Output: JSON with box_px (Absolute pixel coordinates).
Agent Instruction
"Use
analyze_screenshotto see. The tool returns a list of components. Use thecenter_xandcenter_yinsidebox_pxto click elements."
✨ Recent Improvements
Enhanced Compatibility & Robustness
- ✅ Full OpenAI API compatibility - Works seamlessly with Qwen3 8 VL and other vision models
- ✅ Improved error handling - Comprehensive validation and specific error messages
- ✅ Better response parsing - Handles various model output formats gracefully
- ✅ Enhanced prompts - Optimized for both Gemini and OpenAI-compatible models
- ✅ Increased token limit - Now supports up to 4096 tokens for complex UIs (was 2048)
- ✅ Robust image handling - Better EXIF orientation support and format detection
- ✅ Input validation - Validates base64 format, image dimensions, and file sizes
- ✅ Box coordinate validation - Auto-corrects inverted coordinates and validates ranges
- ✅ Type hints - Full type annotations for better IDE support and code quality
🎯 NEW: Optimal UI Capture for Maximum Accuracy
- ✅ Root & Unrooted Support - Works with both rooted and standard Android devices
- ✅ Automated Device Configuration - ADB tools to configure optimal visual settings
- ✅ Hybrid Capture Mode - Combines screenshot + UI hierarchy for ground truth accuracy
- ✅ Layout Bounds Support - Visual tokenization of UI components
- ✅ Setup Guides - Comprehensive instructions for both modes
🐳 Docker
docker build -t visual-cortex .
docker run -p 43210:43210 --env-file .env visual-cortex
📱 Android Device Setup (Optional but Recommended)
For maximum accuracy in UI component identification, configure your Android device with optimal visual settings.
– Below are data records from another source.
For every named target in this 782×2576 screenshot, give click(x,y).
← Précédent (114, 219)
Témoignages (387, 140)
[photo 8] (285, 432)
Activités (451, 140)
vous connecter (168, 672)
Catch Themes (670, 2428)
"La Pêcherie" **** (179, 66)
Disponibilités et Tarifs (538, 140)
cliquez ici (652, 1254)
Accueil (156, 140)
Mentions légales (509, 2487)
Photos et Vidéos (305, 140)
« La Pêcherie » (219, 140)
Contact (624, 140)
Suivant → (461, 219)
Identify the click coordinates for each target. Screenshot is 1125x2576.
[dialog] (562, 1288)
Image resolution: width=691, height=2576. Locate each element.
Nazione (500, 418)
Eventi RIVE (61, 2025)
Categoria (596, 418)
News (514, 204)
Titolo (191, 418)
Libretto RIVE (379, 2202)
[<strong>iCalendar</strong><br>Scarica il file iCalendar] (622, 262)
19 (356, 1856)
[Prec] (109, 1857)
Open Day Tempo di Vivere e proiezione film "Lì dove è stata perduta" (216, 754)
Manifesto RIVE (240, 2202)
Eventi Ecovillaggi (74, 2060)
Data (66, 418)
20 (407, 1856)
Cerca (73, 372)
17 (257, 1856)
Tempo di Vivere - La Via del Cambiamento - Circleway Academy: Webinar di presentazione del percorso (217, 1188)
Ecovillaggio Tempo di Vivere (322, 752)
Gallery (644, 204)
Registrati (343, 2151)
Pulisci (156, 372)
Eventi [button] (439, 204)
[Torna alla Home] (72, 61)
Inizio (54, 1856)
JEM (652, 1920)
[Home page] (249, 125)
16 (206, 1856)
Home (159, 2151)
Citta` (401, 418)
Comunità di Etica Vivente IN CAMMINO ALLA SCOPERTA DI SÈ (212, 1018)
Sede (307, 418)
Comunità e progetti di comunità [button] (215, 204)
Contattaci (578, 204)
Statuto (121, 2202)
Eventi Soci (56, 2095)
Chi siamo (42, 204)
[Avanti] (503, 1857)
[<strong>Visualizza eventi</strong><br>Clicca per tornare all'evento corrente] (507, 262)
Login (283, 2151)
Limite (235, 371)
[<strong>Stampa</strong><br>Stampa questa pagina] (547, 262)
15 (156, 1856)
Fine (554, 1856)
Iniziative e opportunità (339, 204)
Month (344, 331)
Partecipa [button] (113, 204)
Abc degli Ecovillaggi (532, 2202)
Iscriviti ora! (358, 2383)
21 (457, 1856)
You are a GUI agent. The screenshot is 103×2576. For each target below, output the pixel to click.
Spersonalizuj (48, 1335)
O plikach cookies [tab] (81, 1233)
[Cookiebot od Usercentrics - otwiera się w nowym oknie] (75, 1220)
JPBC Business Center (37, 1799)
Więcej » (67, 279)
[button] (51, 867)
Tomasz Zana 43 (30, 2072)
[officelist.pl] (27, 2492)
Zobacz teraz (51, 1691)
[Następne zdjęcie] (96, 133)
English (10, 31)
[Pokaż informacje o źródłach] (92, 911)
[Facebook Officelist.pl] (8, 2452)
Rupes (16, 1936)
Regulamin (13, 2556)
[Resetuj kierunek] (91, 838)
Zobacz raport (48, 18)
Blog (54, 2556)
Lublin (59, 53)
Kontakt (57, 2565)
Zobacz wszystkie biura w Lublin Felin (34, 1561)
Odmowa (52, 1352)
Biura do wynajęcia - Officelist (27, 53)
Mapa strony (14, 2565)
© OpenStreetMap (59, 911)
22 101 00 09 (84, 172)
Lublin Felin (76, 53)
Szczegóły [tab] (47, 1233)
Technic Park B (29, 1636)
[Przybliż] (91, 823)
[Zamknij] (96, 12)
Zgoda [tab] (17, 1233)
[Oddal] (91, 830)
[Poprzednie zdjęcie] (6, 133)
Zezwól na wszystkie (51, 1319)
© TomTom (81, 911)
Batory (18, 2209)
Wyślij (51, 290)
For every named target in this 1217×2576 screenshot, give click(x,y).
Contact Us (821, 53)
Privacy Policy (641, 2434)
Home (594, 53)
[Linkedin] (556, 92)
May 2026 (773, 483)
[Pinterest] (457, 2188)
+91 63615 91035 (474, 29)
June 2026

This works for both rooted and unrooted devices.
Quick Setup via ADB
The server provides tools to automatically configure your device:
# Get setup instructions for your device type
get_optimal_setup_guide(rooted=False) # or True for rooted devices
# Automatically configure connected device
configure_device_for_capture()
# Capture screenshot + UI hierarchy for enhanced accuracy
capture_with_hierarchy()
# Restore device to normal settings when done
restore_device_settings()
What Gets Configured?
- Layout Bounds - Visual rectangles around every UI element (the MVP setting!)
- Animation Disable - Zero-latency captures (no mid-transition blurriness)
- Demo Mode - Clean status bar (fixed time, battery, no notifications)
- Hierarchy Dump - Ground truth coordinates and metadata
Manual Setup
If you prefer manual configuration or ADB is unavailable, use the get_optimal_setup_guide tool to get detailed step-by-step instructions.
🎯 Enhanced Analysis with UI Hierarchy
Use the hybrid approach for best results:
# Standard analysis (screenshot only)
analyze_screenshot(image_base64)
# Enhanced analysis (screenshot + UI hierarchy)
analyze_screenshot_with_hierarchy(image_base64, ui_hierarchy_xml)
The hybrid approach gives the VL model:
- Visual Context: Screenshot with layout bounds
- Ground Truth: Exact coordinates, resource IDs, and text from XML
- Result: Highest possible accuracy and reduced hallucination
🔧 Available MCP Tools
| Tool | Description |
|------|-------------|
| analyze_screenshot | Standard UI component detection from screenshot |
| analyze_screenshot_with_hierarchy | Enhanced detection using screenshot + UI hierarchy |
| get_optimal_setup_guide | Get setup instructions for rooted/unrooted devices |
| configure_device_for_capture | Auto-configure device via ADB |
| capture_with_hierarchy | Capture screenshot + UI hierarchy from device |
| restore_device_settings | Restore device to default settings |
🧪 Testing
Run the test suite to verify functionality:
pytest test_grounding.py -v
Tests cover:
- Box coordinate scaling and validation
- Backend initialization (Google & OpenAI)
- Image format handling
- Error handling and edge cases
📚 Why This Hybrid Approach?
The "best mode" for VL models isn't a single switch, but a configuration that creates a "clean but semantically dense" visual feed:
- Layout Bounds: Explicit red/blue rectangles "tokenize" the screen
- No Animations: Ensures crisp, deterministic captures
- Demo Mode: Removes visual noise from status bar
- UI Hierarchy: Provides ground truth that eliminates guesswork
This combination gives the model "X-ray vision" - both pixel-level visuals AND structural semantics.